LITTLE ROCK, Arkansas — Winter started to make its appearance in the natural state Wednesday night and this drop will affect all of us in different ways.
Tracy Roark, Little Rock Animal Services Manager, said it will impact our pets at home while William Holloway, Little Rock Compassion Center CEO, said it is already impacting the shelter.
"Cold, wet weather is some of the hardest weather there is to be in," Holloway said.
The cold weather is difficult for anything that has to bare it.
"We need to remember that animals are a lot like us," Roark said.
He said when the temperature drops the shelter sees a spike in calls.
"It's the ones that are actually owned that aren't being properly cared for and those are the ones we worry most about," Roark said.
He said making sure your pets are dry and have a warm place to sleep with hay or a blanket is key.
Roark cautioned when the temperature hits 30 degrees, the worrying begins.
"They're accustomed to summertime and to fall and all of a sudden it's going to be a sharp downturn in temperatures," he said. "So they're going to be cold and they're not going to understand it."

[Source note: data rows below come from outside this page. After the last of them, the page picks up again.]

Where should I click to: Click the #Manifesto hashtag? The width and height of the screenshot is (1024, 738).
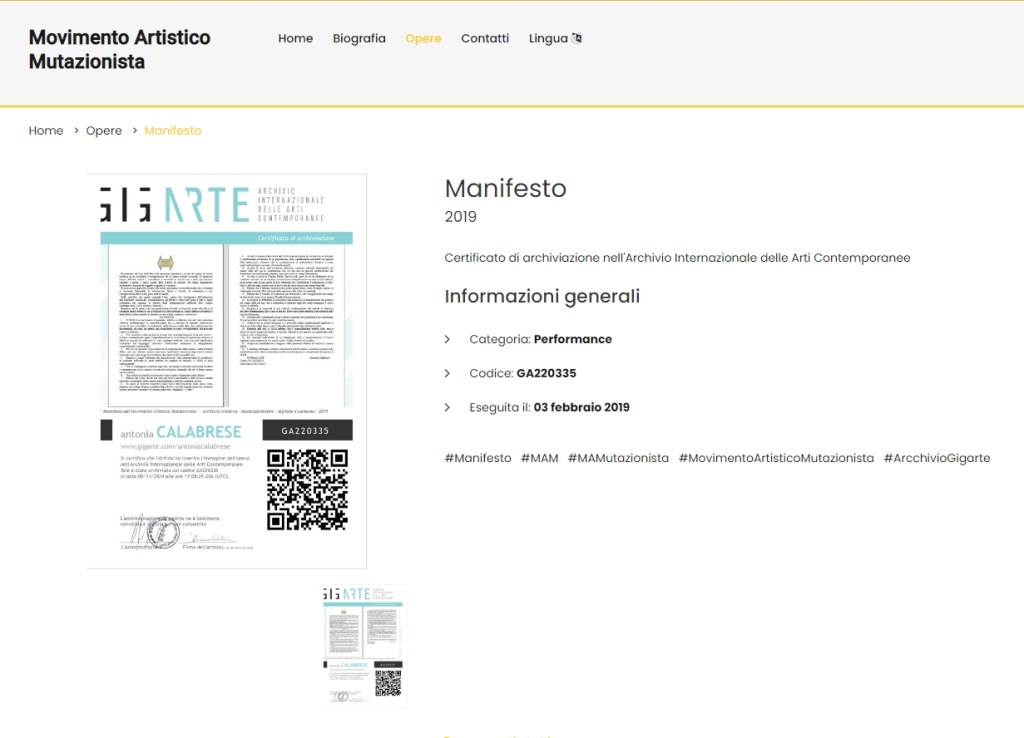click(x=478, y=458)
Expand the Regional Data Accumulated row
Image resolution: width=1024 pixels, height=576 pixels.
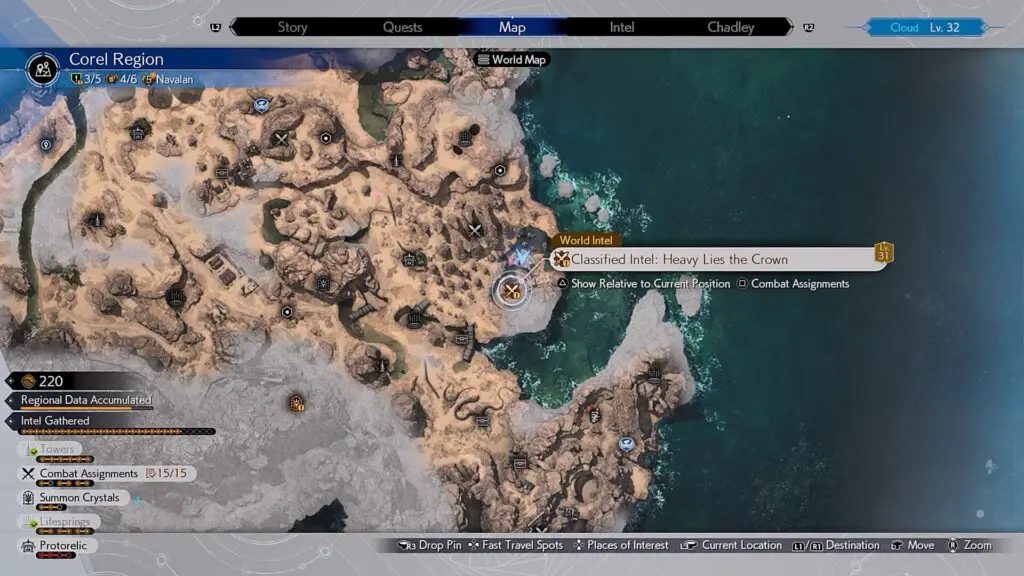coord(86,400)
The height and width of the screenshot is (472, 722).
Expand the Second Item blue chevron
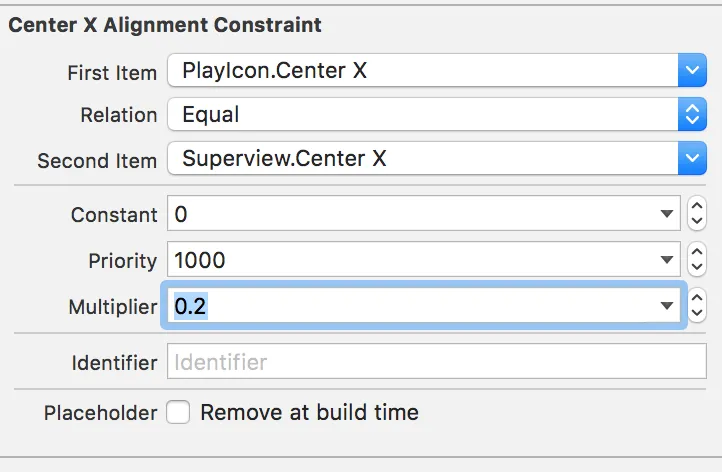[692, 158]
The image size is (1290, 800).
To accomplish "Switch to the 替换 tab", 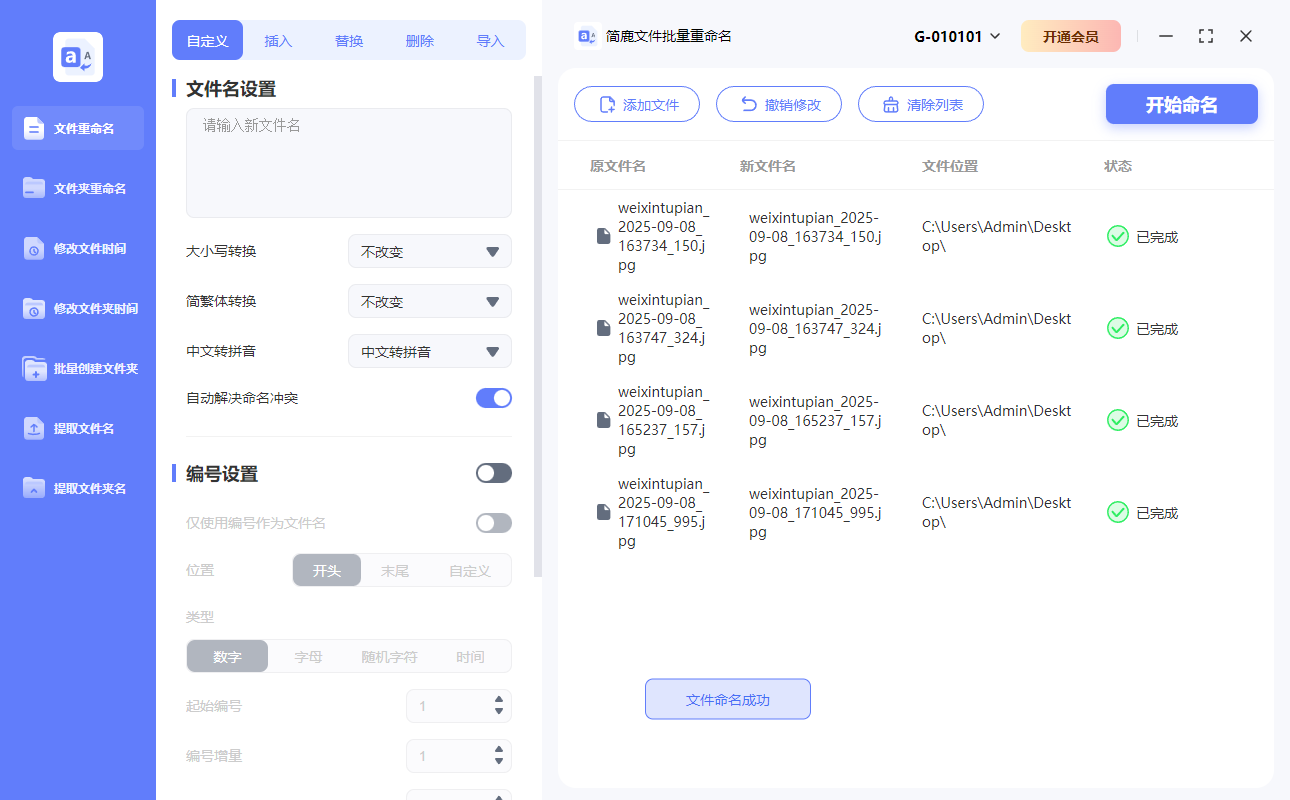I will (348, 40).
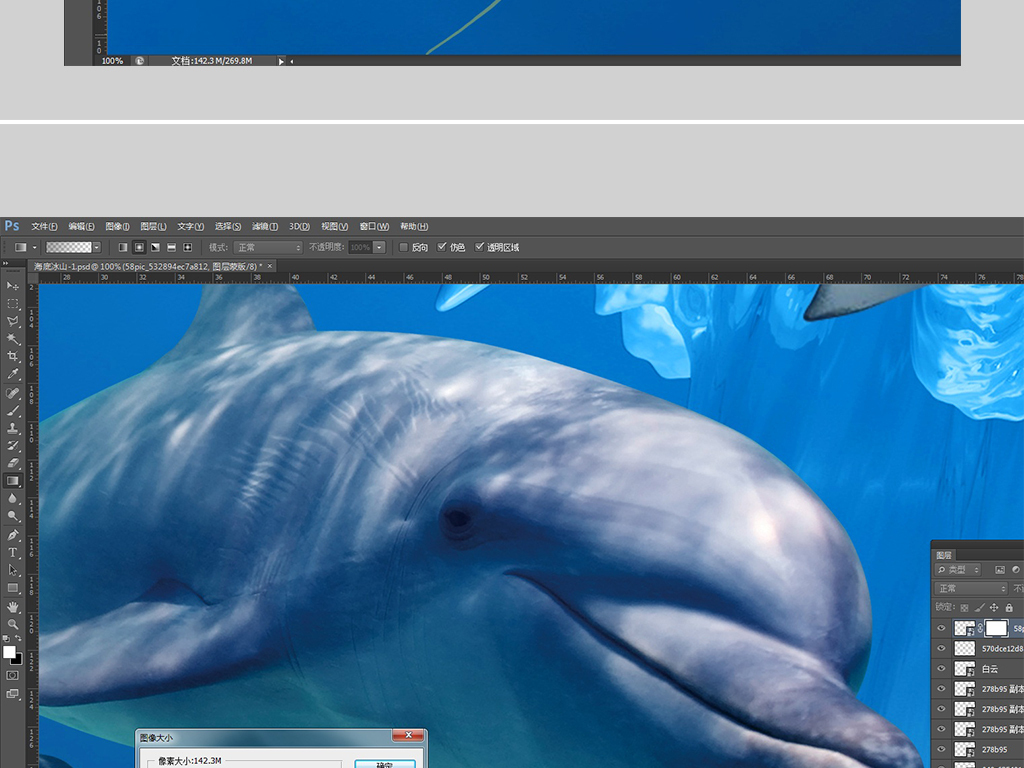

Holloway told us the cold weather already brought 60 more people into the shelter in the past 24 hours.
"I have been noticing new faces all afternoon coming through," he said.
The shelter already running low on canned vegetables and winter coats.
"This year we are a little early, it caught us a little off guard too," Holloway said.
He said the shelter has enough space for 300 people and as of Wednesday afternoon it was already up to 215.
"So, it really puts a drain on us. The more people that are naturally using the services, the more it takes to do so," Holloway said.
As the cold weather creeps in, it should remind all of us to keep an extra eye out for those who are in need of some warmth.
As the temperatures continue to drop, the Little Rock Animal Services needs blankets, towels and dog houses.
While the Little Rock Compassion Center is looking for socks, warm coats and any hygiene products.